Attack ad uses AI-generated voices of Nikki Haley and Tim Scott to claim they’re ‘too woke’
An AI-generated radio ad recreates the voices of Republican presidential candidates Nikki Haley and Tim Scott — to pummel them as too liberal and “woke” to win the GOP nomination.
The narrator of the 60-second spot — bankrolled by the Courageous Conservatives Super PAC and running in red-leaning markets in Iowa and South Carolina — opens with, “It’s time to play `Who’s more woke, with Nikki Haley and Tim Scott.”
The narrator asks the “candidates” to answer a series of questions to determine “who’s more woke” and also requests that listeners vote in an X, formerly known as Twitter, poll.
“Who supported defunding local police?” the narrator says.
The “Celebrity Voices AI”-generated voice of Scott replies, “That’s me, Tim Scott.
“My Justice Act defunded the police,” the Scott character says.
The narrator asks, “Who demolished the Confederate Memorial” in Columbia, SC, the state capital.
“Me! Nikki Haley,” responds the former South Carolina governor’s AI-voice.
Courageous Conservatives founder Chris Ekstrom told The Post, “We wanted to be creative.
“We wanted to be amusing and use AI voices. Haley and Scott are both too woke to be the Republican nominee,” Ekstrom said.
Scott appeared on ABC’s “This Week” program June 20 and was asked about a story in The Root, a left-leaning black publication.
The story had described the South Carolina senator’s proposed Justice Act as a form of defunding the police because it blocked police departments from receiving funding if they failed to comply with reforms involving chokeholds, no-knock warrants and training.
“God bless ‘The Root,’ ” Scott told ABC’s “This Week” program at the time. “It’s nice to have them on my side every blue moon. I’m not sure I would go with their conclusions. But, yes, it is important for us to use the resources that we provide to law enforcement, and a way to get them, to compel them, towards the direction that we think is in the best interest of the nation, the communities that, they, they serve and frankly of the officers themselves.
Jon Karl, the show’s host, followed up by asking, “And I guess their point is if the, if the – police departments don’t do what you are asking, they will lose access to federal funds. So, so there would be an element of withholding funding here?”
Scott replied, “Yes. “Very, very important aspect of our bill.”
As for Haley, after the 2015 mass shooting that killed nine black churchgoers at Mother Emanuel AME Church in Charleston, she approved as the then-governor a law removing the confederate flag from the grounds of the state capitol, which many view as a racist symbol of slavery and white supremacy.

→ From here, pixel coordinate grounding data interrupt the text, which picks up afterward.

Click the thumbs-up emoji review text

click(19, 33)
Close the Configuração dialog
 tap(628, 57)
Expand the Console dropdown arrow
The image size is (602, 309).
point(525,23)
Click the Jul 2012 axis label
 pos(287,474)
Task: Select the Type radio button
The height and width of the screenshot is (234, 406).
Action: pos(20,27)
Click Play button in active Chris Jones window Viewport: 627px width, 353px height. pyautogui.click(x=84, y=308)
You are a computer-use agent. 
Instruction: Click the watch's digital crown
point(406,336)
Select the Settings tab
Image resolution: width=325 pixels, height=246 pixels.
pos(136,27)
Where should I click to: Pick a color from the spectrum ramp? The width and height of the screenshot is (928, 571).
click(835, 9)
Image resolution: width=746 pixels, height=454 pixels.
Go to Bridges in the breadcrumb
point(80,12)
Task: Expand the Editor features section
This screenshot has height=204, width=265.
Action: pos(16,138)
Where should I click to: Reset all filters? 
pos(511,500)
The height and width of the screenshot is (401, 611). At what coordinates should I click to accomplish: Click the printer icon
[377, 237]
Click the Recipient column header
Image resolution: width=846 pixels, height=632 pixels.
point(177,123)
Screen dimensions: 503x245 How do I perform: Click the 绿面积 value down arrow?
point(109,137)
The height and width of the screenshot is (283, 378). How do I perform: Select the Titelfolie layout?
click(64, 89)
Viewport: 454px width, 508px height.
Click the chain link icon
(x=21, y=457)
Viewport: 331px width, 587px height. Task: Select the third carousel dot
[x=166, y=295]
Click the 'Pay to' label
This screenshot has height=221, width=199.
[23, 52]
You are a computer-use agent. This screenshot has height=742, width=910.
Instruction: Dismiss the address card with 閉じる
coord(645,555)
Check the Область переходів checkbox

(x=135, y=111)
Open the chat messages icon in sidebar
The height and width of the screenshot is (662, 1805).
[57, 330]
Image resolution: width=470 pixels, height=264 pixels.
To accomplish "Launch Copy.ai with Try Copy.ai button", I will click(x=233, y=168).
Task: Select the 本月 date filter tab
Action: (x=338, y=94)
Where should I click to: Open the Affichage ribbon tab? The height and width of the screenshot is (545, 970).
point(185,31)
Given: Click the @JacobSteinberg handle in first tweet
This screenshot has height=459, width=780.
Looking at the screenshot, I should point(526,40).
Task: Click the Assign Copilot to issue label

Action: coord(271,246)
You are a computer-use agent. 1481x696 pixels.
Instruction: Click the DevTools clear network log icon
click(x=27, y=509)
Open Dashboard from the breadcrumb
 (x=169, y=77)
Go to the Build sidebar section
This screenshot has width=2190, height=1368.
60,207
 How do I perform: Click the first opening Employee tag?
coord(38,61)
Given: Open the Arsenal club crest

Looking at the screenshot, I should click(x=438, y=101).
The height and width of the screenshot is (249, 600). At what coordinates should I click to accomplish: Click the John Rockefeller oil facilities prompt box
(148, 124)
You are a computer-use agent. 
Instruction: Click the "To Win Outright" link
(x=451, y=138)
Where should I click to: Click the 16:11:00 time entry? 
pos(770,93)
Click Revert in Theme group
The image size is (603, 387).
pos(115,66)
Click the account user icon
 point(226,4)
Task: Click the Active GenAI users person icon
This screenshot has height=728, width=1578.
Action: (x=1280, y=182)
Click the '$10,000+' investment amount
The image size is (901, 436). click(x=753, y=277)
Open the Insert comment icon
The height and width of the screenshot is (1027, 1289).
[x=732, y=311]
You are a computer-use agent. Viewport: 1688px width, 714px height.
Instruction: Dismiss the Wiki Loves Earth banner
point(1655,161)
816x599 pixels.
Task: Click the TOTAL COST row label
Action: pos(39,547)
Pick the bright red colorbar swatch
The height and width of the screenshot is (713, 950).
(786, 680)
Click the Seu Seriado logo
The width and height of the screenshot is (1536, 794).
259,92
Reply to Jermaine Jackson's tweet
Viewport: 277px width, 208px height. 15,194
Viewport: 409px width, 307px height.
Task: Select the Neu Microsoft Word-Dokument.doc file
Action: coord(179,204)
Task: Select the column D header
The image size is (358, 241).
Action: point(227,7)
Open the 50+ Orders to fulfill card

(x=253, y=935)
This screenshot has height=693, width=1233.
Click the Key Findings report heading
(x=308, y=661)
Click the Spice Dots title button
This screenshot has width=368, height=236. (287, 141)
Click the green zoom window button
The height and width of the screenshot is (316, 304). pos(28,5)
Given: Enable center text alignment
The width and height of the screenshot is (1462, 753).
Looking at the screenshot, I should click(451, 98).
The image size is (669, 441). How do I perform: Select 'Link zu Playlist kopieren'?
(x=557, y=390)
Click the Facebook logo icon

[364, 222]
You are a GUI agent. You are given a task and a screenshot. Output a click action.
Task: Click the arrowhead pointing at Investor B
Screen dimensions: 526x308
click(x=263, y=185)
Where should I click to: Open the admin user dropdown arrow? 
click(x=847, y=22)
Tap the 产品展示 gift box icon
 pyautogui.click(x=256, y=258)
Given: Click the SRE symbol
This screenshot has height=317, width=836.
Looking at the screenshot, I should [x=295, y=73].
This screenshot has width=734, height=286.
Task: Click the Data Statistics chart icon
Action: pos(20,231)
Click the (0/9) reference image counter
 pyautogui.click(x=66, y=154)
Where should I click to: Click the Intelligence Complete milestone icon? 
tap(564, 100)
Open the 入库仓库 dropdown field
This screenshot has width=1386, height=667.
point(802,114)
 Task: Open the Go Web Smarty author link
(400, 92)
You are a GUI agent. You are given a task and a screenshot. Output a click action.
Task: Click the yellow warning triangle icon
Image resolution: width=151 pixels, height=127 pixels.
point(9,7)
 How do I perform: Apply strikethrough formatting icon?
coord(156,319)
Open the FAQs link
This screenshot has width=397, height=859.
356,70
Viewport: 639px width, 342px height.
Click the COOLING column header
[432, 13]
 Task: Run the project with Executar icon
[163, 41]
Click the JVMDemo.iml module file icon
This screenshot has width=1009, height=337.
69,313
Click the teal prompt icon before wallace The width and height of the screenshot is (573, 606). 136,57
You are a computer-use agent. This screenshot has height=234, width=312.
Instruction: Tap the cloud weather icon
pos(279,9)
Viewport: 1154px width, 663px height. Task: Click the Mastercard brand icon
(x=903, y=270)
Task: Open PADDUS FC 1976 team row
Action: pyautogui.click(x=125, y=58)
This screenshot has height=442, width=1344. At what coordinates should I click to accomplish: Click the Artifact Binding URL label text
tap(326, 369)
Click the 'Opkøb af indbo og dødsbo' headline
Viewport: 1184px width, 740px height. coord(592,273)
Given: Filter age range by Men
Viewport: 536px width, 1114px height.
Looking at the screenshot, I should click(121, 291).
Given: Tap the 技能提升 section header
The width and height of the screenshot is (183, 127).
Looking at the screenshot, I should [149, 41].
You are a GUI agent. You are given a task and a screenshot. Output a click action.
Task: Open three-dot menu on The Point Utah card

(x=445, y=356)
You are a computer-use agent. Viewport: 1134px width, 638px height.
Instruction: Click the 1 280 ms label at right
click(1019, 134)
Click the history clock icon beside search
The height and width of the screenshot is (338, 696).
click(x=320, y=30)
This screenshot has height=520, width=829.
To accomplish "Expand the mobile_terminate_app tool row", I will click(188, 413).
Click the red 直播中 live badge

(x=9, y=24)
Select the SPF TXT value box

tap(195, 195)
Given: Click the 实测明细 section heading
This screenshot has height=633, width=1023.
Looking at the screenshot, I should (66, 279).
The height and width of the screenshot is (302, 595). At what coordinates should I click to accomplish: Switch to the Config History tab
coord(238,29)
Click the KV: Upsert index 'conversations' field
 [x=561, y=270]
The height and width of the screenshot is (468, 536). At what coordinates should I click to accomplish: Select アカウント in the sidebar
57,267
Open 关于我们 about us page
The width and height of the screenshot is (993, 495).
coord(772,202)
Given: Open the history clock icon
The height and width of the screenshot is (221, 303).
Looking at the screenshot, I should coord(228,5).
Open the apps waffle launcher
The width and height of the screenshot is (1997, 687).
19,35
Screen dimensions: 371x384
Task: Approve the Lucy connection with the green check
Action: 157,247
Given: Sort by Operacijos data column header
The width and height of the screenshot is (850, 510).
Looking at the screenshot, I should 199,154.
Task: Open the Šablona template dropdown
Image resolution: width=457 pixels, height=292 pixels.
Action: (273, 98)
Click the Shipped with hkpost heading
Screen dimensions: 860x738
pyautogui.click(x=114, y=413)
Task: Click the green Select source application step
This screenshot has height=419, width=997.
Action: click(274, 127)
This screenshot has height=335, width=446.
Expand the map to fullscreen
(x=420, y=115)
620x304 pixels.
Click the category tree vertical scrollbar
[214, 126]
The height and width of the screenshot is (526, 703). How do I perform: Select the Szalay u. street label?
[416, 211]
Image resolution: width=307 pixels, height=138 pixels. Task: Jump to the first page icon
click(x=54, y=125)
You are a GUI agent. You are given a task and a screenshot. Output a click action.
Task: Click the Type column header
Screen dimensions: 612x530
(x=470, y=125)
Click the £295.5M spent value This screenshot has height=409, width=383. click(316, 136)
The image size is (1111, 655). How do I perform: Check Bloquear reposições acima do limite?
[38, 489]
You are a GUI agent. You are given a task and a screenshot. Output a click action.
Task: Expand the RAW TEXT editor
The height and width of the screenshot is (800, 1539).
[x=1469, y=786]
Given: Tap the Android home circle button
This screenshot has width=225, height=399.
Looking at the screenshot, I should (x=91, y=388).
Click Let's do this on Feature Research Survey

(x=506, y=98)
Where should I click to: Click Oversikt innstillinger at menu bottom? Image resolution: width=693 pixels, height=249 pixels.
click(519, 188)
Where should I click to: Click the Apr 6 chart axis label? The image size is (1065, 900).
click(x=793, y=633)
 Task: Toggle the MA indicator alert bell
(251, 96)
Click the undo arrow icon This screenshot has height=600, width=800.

In the new ad, the narrator also asks who “kept a strong conservative” off the federal bench. Scott had blocked Thomas Farr, an appointee of former President Donald Trump for allegedly disenfranchising black voters.
“That’s me, Tim Scott!” replies the AI-generated voice of the GOP contender.
The narrator also asks who fell for the “Bubba Wallace noose hoax” — a reference to the incident involving the black NASCAR driver.
“Nikki Haley, of course,” her AI-Haley voice said.
An FBI probe concluded the noose knot had been in the garage stall well before Wallace’s team came in and that the noose did not intentionally target Wallace and therefore was not a racist act.
Haley, the first US ambassador to the UN under Trump, tweeted at the time, “We should all stand with @BubbaWallace today against the cowards who secretly put the noose in his garage stall. Watch your back cowards. Bubba has a bigger army than you do. #HateWontWin #WeStandWithBubba.”
Ekstrom said his group has spent $35,000 on ads in Iowa and South Carolina thus far and expects to market the ad in Nevada, an early voting state for the GOP nomination. He also expects to extend the ad in South Carolina, another early voting state in February 2024, where locals Haley and Scott would have to perform well to move on in the GOP primary.
His Courageous Conservatives PAC was an early backer of Texas Sen. Ted Cruz for president in 2016.
The group is not backing a particular candidate at this point, but it gives away its sympathies by including a photo of Florida Gov. Ron DeSantis on its X account.
The group’s ad is not the first AI advertisement to hit the 2024 presidential race.
In July, a pro-Ron DeSantis super PAC used an AI version of Trump’s voice in a new TV ad slamming the former president.
The ad, paid for by Never Back Down, charged Trump with attacking Iowa Gov. Kim Reynolds and disrespecting the first caucus state.
The Haley and Scott campaigns had no immediate comment on the ad involving them.